▶ [Requests]
a - Please say whether each statement agrees with the ARIN text below. For each, answer yes or no and quote the deciding words: (i) Net Access Corporation was founded in late 1995; (ii) the request for another /16 was approved; (iii) ARIN was actively taking registrations when these blocks were obtained.
b - From the ARIN text, list every address block that is written out with both its starting number and its prefix length.

While I agree with both sides of the ARIN argument, I have been silent for
a while, but I have to speak now.

ARIN, the 'American Registry for Internet Numbers', is something that I
have come to fear. It has put an interesting spin on my business.

As a preface to this email, I would like to say that I don't want to sound
like the typical kvetcher (for the non-jews, it's yiddish for 'whiner')
who just likes to complain about things, because they can. I think that we
are beyond that. Anyway... A little history.

nac.net (Net Access Corporation, nothing to do with Avi) was founded in
late 1995. Fortunately, we were multi-homing early, and applies for a
block and got it (after some arguing, which was absolutley justified on
Internic's part) -- 207.99/18. As we filled and used that block, we
requested -- and got with more ease -- 207.99.64/18 (to make for a whole
/17). Time went on, and we filled that one, and requested another /16 (our
1 year estimate), and were turned down, but approved for a /18 --
209.123/18. This all took place before ARIN was actively taking
registrations.

▶ [Source excerpt]
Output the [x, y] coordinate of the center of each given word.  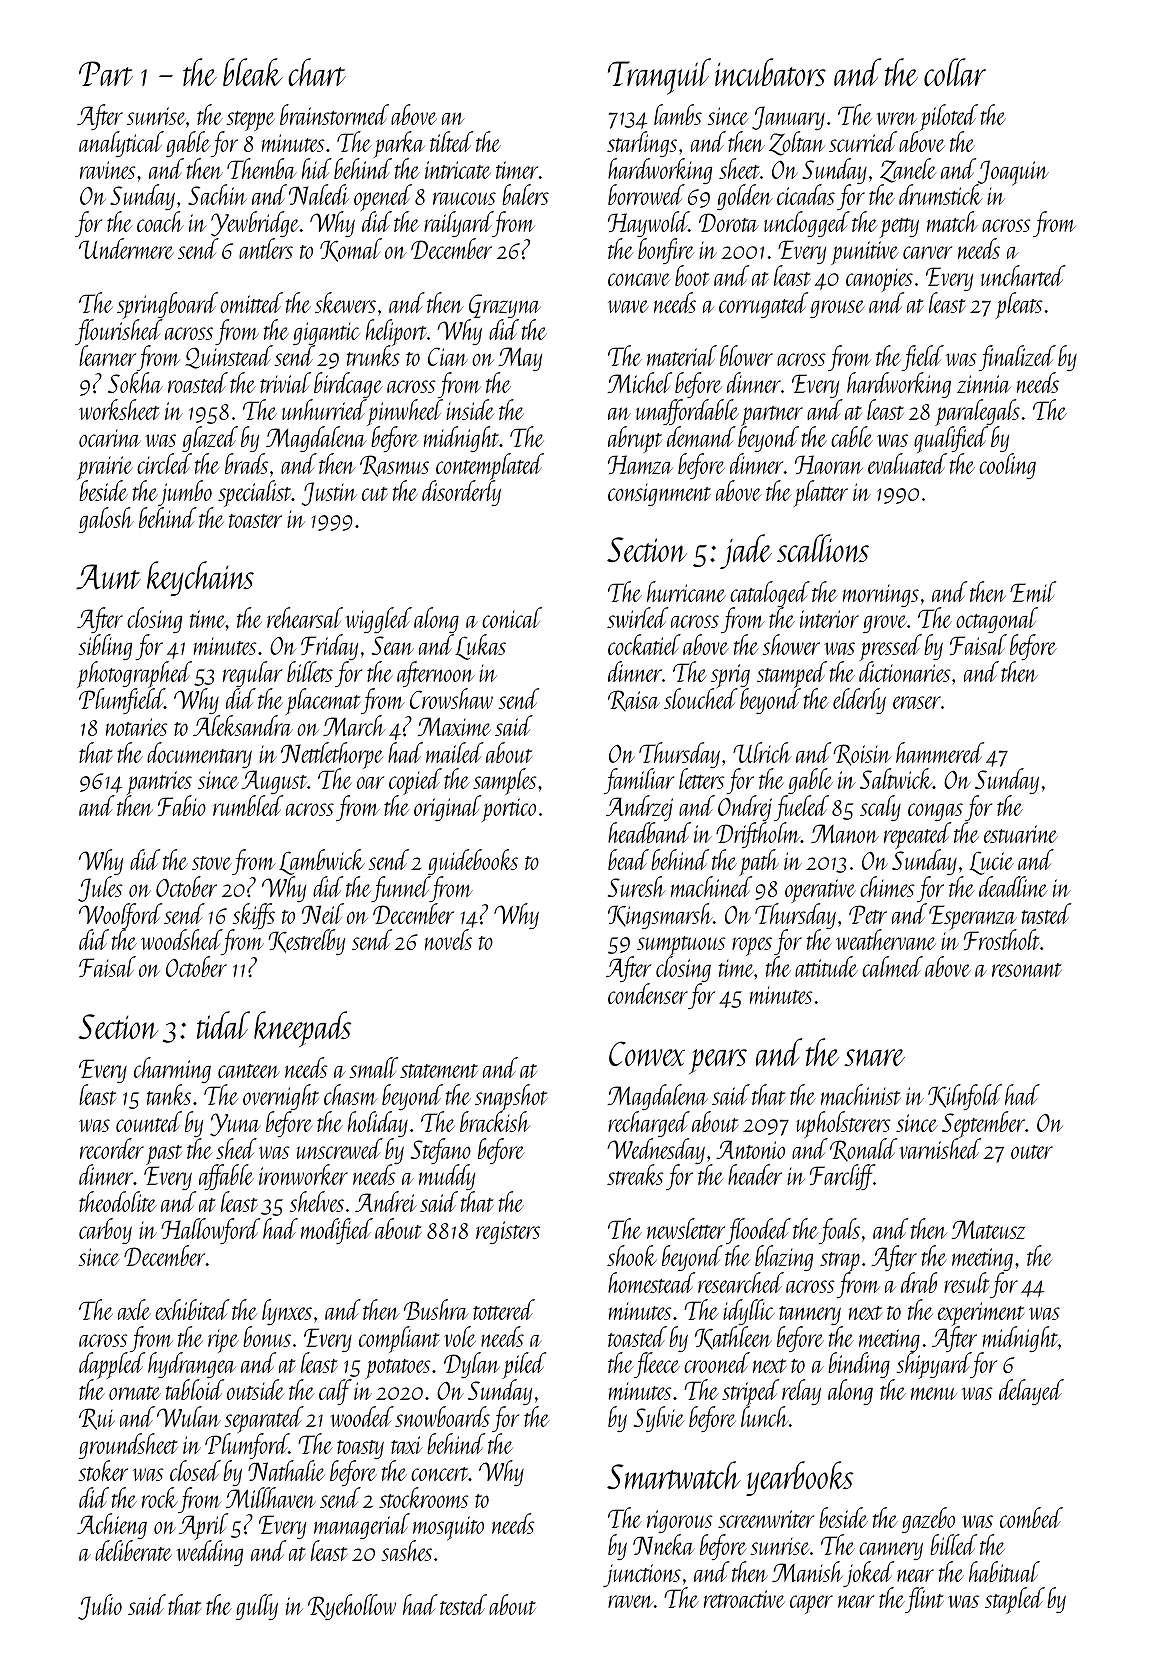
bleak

▶ [Worked solutions]
a -
(i) Yes: "was founded in late 1995"
(ii) No: "were turned down, but approved for a /18"
(iii) No: "This all took place before ARIN was actively taking registrations."

b -
207.99/18
207.99.64/18
209.123/18